1) As the title states… this is what I do. This is not who I am. I have discovered very quickly that it is easy to confuse one’s vocation with one’s identity. My friend Andrew Sovine once told me “Your job doesn’t define you; your art does.”
My odd sense of humor.
These things – combined – give a much more complete idea of who I am than what you see on stage or instagram. I hope these entries provide an even more intimate glimpse to others… and to my future self.
HI FUTURE DANE. Gray hair is cool. Seriously.
2) Not everything in here will be about me; that would be a boring story indeed. I want to tell the stories of the people around me.
My job puts me in a position to meet lots of new people on a daily basis. It’s easy to keep the conversation surface level and never really pay attention to who they are or what they love. But I know they all have stories… important ones. Hopefully by starting this I can challenge myself to really begin to hear them and pass them on.

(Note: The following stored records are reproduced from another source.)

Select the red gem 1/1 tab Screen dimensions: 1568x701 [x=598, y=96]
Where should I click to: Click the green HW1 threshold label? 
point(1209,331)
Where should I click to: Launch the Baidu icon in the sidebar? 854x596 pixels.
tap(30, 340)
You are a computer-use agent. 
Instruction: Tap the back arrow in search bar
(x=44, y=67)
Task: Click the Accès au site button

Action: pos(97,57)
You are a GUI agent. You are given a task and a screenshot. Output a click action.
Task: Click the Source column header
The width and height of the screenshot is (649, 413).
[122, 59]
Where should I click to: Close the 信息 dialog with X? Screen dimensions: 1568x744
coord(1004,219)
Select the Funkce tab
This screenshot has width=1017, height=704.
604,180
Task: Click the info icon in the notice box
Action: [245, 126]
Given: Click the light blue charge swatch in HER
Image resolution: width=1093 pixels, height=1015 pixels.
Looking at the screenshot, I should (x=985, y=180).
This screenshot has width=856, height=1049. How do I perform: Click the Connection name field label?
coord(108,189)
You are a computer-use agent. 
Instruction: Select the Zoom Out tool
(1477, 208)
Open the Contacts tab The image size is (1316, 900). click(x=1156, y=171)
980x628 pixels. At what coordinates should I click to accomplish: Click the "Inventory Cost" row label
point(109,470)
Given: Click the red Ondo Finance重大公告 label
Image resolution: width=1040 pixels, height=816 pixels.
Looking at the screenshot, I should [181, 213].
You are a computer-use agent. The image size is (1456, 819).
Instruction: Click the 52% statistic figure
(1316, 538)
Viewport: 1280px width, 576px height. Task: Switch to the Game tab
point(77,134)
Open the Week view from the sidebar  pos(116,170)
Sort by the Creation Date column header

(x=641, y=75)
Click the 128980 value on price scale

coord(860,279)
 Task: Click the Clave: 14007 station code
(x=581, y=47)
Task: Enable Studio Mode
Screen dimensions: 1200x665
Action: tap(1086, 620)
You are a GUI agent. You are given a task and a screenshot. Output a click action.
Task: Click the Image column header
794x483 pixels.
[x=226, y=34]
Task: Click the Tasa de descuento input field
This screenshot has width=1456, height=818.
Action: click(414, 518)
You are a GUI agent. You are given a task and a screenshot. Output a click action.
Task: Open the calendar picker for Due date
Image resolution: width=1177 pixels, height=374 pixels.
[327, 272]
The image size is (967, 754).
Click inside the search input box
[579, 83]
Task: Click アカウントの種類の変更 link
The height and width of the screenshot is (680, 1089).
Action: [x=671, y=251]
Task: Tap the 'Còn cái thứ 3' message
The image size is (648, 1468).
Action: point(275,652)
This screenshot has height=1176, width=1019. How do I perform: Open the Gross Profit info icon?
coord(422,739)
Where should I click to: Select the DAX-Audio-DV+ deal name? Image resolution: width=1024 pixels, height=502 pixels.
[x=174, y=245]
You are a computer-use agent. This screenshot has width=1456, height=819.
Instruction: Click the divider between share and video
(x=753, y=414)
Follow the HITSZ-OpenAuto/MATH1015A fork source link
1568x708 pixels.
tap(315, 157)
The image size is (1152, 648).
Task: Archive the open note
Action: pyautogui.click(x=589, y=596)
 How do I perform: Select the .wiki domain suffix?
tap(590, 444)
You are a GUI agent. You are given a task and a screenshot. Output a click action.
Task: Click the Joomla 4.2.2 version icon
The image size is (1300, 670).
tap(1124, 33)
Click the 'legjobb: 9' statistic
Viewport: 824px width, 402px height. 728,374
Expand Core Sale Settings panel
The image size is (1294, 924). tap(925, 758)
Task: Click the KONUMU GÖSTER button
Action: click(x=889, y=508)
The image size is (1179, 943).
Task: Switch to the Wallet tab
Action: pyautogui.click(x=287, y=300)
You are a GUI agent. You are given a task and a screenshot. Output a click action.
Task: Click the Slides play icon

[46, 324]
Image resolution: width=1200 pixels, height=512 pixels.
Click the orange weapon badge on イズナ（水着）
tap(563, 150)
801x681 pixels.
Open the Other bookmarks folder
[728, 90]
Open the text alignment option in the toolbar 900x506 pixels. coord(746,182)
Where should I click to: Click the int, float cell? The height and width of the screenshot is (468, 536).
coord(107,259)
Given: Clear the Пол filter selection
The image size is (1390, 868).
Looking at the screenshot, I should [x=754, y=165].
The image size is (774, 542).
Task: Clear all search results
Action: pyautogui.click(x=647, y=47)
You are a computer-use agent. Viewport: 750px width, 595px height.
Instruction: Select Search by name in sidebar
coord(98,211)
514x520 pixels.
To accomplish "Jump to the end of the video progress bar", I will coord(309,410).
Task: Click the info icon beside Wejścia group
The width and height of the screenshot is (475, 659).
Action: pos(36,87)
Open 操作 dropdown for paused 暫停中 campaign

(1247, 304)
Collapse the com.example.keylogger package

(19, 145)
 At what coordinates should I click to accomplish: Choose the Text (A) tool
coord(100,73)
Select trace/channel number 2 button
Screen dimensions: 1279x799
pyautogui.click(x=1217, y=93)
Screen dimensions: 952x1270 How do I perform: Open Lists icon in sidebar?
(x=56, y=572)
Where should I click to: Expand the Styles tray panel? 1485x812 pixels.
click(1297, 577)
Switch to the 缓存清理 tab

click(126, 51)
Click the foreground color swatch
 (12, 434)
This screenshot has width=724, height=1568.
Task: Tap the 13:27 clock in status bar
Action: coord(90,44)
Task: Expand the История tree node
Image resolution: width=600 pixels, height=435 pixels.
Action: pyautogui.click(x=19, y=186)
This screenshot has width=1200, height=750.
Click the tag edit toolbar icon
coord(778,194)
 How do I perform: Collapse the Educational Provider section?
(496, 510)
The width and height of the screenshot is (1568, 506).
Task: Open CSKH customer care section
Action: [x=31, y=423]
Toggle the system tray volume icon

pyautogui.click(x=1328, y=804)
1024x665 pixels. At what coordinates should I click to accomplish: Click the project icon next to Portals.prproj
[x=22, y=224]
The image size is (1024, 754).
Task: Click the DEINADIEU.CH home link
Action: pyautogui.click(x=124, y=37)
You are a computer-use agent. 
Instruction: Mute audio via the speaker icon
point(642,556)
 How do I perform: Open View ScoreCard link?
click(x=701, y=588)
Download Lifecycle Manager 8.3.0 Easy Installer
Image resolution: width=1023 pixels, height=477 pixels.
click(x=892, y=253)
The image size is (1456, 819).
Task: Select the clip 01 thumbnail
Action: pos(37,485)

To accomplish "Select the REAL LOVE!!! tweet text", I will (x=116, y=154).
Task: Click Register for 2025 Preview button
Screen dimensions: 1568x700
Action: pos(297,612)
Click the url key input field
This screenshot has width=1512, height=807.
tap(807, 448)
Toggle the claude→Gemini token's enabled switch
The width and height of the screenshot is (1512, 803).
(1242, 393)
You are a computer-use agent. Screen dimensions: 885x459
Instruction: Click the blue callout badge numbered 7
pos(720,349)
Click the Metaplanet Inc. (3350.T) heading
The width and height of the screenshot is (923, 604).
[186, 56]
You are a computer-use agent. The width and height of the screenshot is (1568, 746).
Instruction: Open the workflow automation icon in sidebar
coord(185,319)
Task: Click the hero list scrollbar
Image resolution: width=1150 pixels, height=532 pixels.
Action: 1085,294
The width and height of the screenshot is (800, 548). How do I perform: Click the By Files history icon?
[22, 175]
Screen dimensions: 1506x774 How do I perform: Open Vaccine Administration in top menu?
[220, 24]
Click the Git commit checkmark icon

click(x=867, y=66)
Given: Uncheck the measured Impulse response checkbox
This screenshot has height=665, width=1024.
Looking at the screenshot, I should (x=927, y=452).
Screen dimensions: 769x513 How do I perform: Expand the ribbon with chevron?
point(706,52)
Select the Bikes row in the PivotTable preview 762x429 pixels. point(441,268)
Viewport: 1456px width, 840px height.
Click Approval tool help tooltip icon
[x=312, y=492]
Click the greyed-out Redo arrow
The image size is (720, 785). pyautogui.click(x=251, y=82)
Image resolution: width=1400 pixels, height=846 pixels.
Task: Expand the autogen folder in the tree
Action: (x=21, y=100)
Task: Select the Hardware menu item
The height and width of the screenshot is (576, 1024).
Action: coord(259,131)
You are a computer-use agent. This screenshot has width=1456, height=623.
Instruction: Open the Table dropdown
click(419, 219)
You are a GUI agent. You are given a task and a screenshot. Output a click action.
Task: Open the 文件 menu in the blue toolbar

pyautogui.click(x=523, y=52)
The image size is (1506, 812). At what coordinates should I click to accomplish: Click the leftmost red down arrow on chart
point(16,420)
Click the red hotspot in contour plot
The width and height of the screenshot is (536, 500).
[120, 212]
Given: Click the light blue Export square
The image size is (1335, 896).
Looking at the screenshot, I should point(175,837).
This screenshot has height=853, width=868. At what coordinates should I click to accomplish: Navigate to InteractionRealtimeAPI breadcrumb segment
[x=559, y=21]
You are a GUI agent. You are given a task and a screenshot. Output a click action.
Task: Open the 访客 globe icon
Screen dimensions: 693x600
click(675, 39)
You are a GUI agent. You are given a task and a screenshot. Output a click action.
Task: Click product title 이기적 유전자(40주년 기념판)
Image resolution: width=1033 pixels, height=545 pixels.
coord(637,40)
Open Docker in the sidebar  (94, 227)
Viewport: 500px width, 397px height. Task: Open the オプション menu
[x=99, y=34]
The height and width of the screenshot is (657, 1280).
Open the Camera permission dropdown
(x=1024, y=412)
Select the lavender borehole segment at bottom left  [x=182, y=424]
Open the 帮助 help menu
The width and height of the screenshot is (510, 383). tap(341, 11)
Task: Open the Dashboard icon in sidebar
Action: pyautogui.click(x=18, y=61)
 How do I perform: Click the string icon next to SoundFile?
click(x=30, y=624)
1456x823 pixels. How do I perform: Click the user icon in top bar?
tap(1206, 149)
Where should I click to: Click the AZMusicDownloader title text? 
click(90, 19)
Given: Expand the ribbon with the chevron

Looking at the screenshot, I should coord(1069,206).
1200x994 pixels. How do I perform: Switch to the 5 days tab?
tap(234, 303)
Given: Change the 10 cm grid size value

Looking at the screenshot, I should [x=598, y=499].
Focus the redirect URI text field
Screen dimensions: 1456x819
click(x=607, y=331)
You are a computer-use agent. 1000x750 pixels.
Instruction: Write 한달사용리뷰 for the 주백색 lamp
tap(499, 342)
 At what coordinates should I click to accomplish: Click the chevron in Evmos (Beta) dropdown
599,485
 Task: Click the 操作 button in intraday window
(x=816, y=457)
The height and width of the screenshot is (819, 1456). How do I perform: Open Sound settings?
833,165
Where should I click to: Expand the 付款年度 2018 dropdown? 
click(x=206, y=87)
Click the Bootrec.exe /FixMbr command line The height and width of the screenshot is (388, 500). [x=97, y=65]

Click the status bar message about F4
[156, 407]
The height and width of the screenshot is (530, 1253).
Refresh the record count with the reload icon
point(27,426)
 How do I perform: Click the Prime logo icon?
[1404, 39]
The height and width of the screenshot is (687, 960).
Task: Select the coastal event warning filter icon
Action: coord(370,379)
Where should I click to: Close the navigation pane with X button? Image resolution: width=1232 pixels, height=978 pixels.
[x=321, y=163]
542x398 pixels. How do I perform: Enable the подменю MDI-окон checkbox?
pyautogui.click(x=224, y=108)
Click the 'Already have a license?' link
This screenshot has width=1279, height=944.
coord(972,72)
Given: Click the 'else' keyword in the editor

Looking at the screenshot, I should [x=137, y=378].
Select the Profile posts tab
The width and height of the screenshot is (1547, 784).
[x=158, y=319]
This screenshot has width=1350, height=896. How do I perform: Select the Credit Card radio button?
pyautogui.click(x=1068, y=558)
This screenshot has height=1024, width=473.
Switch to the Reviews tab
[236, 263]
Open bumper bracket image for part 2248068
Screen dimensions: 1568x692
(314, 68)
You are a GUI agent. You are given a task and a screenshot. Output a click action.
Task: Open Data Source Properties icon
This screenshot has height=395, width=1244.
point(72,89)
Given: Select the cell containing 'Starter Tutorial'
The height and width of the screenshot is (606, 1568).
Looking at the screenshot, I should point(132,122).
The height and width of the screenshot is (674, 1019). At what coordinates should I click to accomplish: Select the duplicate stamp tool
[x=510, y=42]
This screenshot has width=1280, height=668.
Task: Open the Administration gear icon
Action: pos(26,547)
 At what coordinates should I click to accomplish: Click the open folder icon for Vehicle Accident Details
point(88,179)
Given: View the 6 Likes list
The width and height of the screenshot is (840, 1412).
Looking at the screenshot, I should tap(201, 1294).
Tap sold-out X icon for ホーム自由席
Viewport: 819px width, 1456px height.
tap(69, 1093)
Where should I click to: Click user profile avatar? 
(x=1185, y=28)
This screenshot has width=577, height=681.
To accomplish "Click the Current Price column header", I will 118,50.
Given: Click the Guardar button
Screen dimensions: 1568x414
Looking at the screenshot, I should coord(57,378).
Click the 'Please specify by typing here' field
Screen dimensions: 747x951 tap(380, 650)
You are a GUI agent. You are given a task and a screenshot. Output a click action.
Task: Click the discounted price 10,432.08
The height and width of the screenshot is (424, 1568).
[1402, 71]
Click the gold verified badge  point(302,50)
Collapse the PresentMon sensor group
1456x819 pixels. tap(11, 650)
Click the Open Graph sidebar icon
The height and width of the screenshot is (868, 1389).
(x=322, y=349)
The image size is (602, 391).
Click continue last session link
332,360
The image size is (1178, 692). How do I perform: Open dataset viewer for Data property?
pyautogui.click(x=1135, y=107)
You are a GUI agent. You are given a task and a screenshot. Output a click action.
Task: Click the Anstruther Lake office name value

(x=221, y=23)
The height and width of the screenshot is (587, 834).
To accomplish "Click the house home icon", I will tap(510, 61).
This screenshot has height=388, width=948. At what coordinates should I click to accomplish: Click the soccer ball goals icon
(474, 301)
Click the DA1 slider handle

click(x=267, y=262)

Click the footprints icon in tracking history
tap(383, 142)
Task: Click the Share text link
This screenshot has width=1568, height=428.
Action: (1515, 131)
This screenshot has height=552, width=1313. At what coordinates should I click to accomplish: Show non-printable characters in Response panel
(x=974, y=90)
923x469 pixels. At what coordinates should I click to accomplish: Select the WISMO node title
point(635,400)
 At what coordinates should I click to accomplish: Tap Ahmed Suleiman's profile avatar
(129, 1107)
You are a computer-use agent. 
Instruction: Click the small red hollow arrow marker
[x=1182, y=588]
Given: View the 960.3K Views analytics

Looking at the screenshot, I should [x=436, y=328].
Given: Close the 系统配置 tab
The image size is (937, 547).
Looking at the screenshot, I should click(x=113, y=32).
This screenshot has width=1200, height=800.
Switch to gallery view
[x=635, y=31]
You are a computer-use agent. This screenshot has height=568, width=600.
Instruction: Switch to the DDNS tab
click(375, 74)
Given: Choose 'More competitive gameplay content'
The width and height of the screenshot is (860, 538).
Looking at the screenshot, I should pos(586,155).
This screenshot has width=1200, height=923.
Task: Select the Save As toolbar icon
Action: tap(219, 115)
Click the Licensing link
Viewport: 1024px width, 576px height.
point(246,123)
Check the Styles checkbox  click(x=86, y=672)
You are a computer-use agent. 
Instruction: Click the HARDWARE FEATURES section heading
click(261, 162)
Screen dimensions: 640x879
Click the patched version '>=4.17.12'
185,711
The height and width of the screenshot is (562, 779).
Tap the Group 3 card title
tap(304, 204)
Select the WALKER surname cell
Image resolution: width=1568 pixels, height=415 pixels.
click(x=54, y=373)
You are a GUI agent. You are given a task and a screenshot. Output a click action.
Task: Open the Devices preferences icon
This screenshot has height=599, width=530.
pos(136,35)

3) I read the above Biblical passage this morning. It’s about King Hezekiah, who became terminally ill and prayed to the Lord. The text says he received a “miraculous sign” but did not respond to it – or, as I’m interpreting it, did not give the Lord proper credit.
Too often I speak as if I got here by my own efforts. I know this not to be true, but I don’t communicate it often enough.
So my final hope for these writings is that they serve as a very clear and grateful testimony that I have the Lord to thank for every ounce of success and provision that I have received on this journey.
Contrary to the common hashtag, I am not blessed because I am doing something I love; I am blessed because I am loved.